To recover a Cumulus Postgres database in a disaster or data-loss scenario, you should perform the following steps:

  • If the Postgres database cluster exists/is still online, halt workflow activity, then take the cluster offline/remove access.
  • Redeploy a new database cluster from your backup, matching as closely as possible to (but prior to) the DynamoDB restore time. See AWS's PIT recovery instructions and DB Snapshot recovery instructions, or the examples below for more information.
  • Configure your Cumulus deployment to utilize the new database cluster and re-deploy.
cumulus-rds-tf examples

The following sections provide a walk through of a few recovery scenarios for the provided cumulus-rds-tf serverless module.

Point In Time Recovery

If you need recovery that exceeds the 1-day granularity of AWS's snapshots, you either must create and manually manage snapshots, or use Point In Time Recovery (PITR) if you still have the original cluster available.

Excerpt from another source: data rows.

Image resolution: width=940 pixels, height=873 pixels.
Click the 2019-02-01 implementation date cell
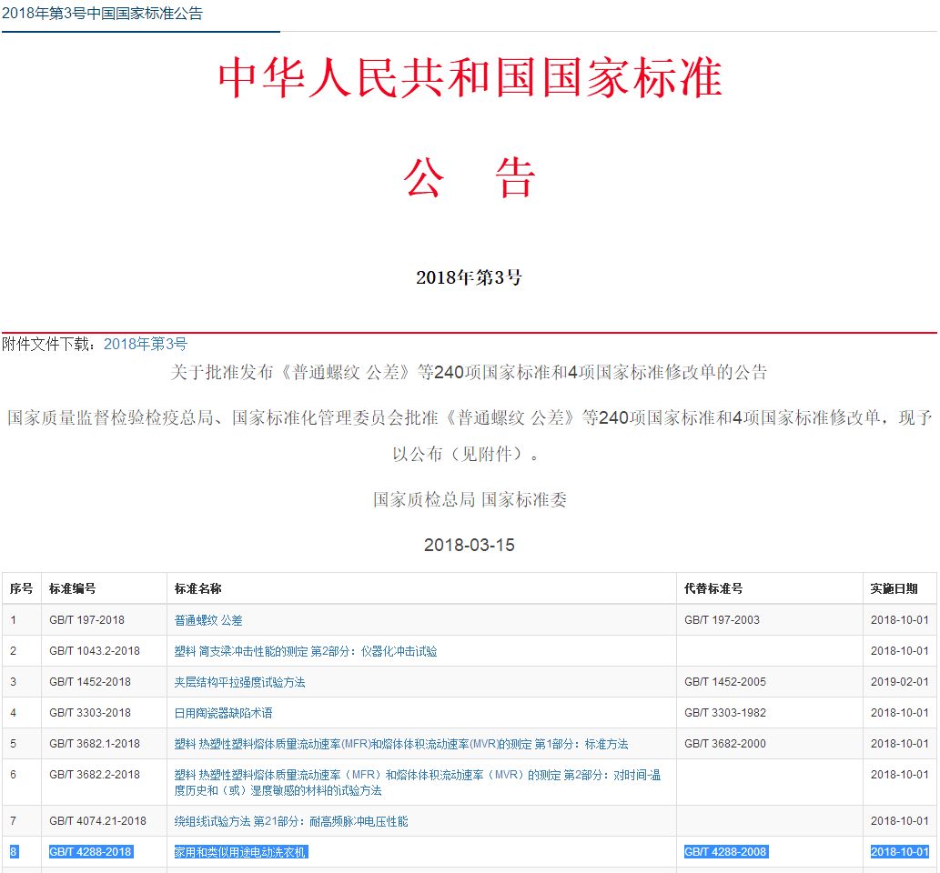[899, 682]
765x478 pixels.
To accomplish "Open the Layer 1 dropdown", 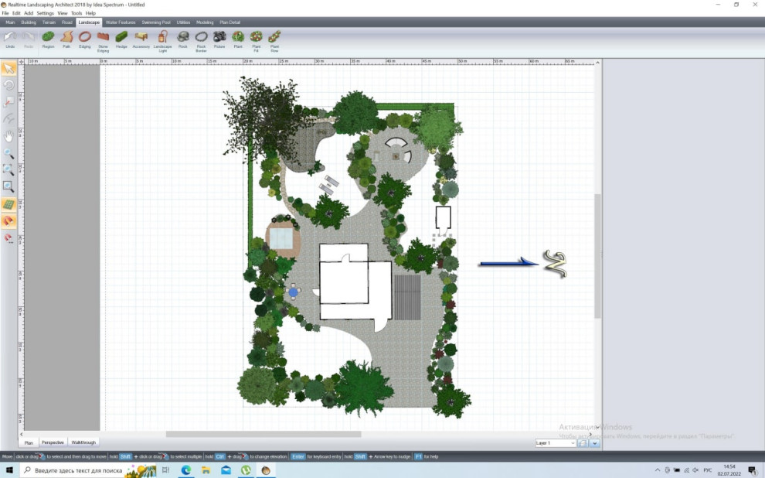I will [556, 443].
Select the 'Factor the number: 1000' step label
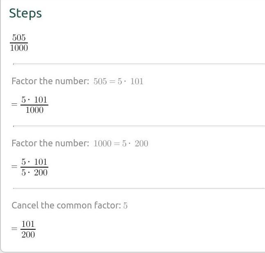 (x=50, y=143)
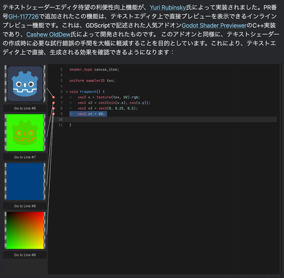Click the Go to Line #6 button
The height and width of the screenshot is (278, 284).
tap(25, 108)
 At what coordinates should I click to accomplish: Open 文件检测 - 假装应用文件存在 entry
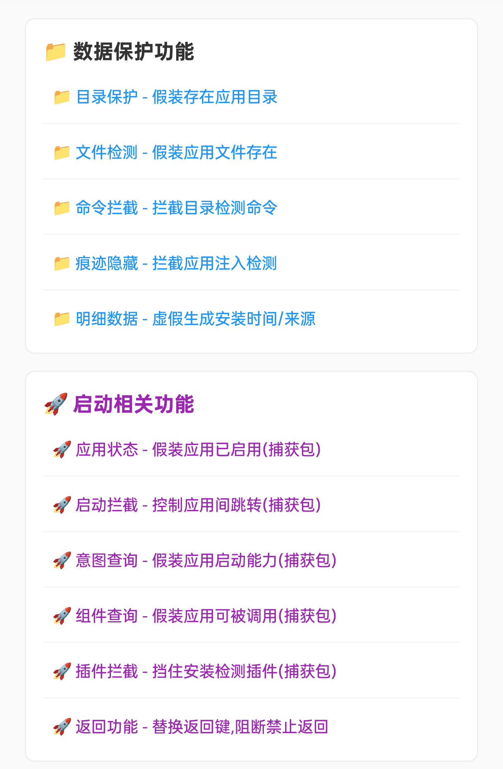[252, 153]

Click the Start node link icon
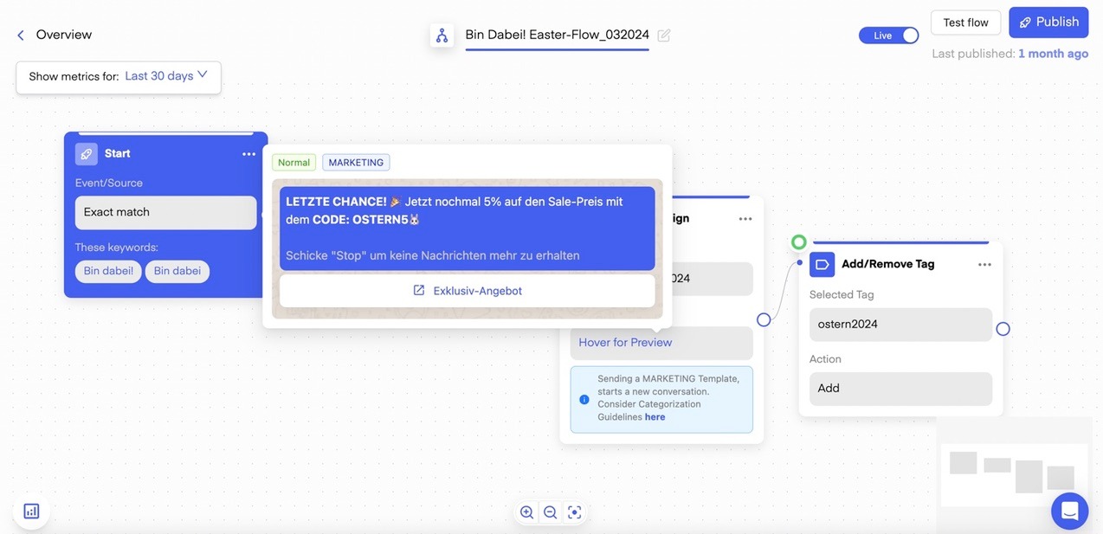pyautogui.click(x=87, y=154)
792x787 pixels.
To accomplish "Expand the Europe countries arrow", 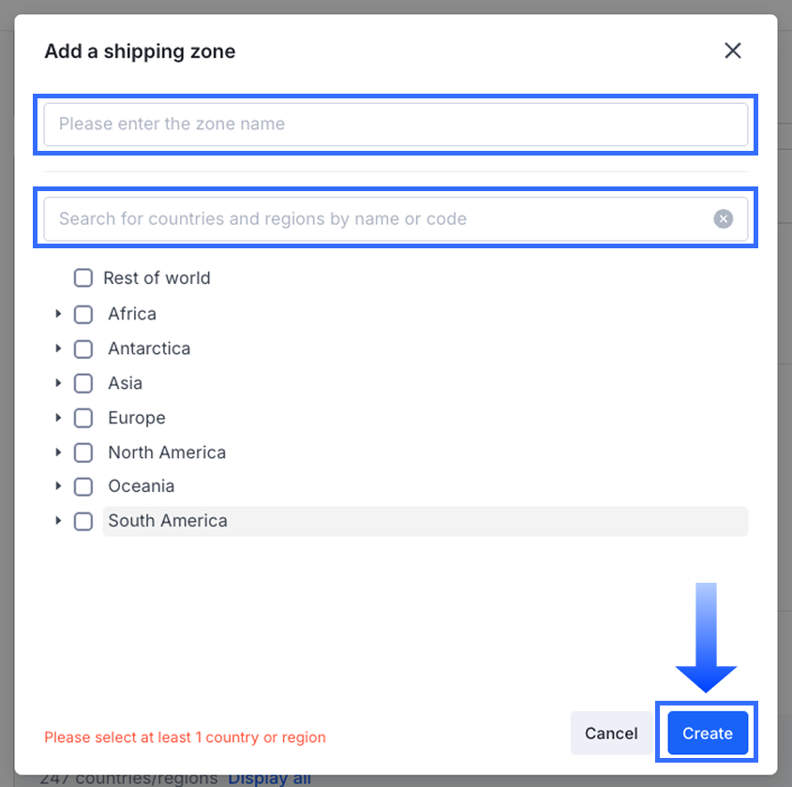I will coord(58,418).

Unfortunately as terraform does not yet support RDS PITR (see: github terraform-provider issue #5286), this requires a manual procedure.

If you are using the cumulus-rds-tf module to deploy an RDS Aurora Serverless Postgres cluster, the following procedure can be used to successfully spin up a duplicate cluster from backup in recovery scenarios where the database cluster is still viable:

1. Halt all ingest and remove access to the database to prevent Core processes from writing to the old cluster.

Halt Ingest

Deactivate all Cumulus Rules, halt all clients that access the archive API and stop any other database accessor processes. Ensure all active executions have completed before proceeding.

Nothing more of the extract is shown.